Gidhabal


The Gidabal, also known as Kitabal and Githabul, are an indigenous Australian tribe of southern Queensland, who inhabited an area in south-east Queensland and north-east New South Wales, now within the Southern Downs, Tenterfield and Kyogle Local Government regions.

Language

The Githabul call their language Githabul - it is variety of the Condamine-Upper Clarence language, a dialect cluster of the wider Bundjalungic branch of Pama–Nyungan language family, though the Githabul dislike calling their language Bundjalung as a descriptor of their speech.

Country

According to Norman Tindale, the Githabul ranged over some of territory which lay around the headwaters of the Clarence, Richmond, and Logan rivers on the Great Dividing Range. he adds that it extended from Killarney to Urbenville, Woodenbong, Unumgar, and Tooloom. at Rathdowney and about Spicer Gap.
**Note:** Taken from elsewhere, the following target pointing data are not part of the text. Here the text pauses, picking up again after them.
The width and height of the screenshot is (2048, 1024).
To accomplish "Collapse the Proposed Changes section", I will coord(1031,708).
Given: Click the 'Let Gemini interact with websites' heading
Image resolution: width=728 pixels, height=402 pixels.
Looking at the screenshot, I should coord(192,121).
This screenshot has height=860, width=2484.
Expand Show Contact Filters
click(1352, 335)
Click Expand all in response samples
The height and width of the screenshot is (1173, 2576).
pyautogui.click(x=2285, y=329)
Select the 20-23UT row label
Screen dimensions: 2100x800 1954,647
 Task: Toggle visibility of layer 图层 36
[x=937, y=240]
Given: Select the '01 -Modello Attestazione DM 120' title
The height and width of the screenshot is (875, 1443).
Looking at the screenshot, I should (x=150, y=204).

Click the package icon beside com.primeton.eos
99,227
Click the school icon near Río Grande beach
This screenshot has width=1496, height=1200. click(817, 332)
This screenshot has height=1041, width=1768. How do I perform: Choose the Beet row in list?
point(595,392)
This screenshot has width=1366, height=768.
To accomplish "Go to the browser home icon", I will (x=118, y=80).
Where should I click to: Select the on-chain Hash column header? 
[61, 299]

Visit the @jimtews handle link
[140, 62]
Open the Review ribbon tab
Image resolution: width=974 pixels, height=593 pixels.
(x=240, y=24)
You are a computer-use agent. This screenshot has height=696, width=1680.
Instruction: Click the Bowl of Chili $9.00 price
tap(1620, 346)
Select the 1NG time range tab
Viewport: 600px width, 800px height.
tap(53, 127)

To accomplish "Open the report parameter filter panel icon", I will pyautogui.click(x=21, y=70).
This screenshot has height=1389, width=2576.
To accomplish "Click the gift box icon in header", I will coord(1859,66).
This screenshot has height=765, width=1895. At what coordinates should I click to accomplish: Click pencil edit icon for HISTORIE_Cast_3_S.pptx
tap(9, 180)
Tindale placed its southern reaches near the vicinity of Tabulam and Drake.

Social organization

R. H. Mathews visited with the Githabul in 1898 and picked up the following information concerning their social divisions, which were fourfold.
CycleMotherFatherSonDaughter
KarrpiyanBarranganDyerwainBandyoorBandyooran
KarrpiyanBandyooranBundaBarrangBarrangan
TiyatyiDyerwainganBarrangBundaBundagan
TiyatyiBundaganBandyoorDyerwainDyerwaingan

History of contact

Native title

In September 1995 Githabul legal scholar Trevor Close, on behalf of his people, lodged a native title claim for 140,600 hectares in the Kyogle, Woodenbong and Tenterfield areas in northeast New South Wales and in Queensland, south of Rathdowney. Justice Catherine Branson of the Federal Court of Australia, on 29 November 2007, made a consent determination recognising their non-exclusive native title rights and interests over in nine national parks and 13 state forests in northern New South Wales.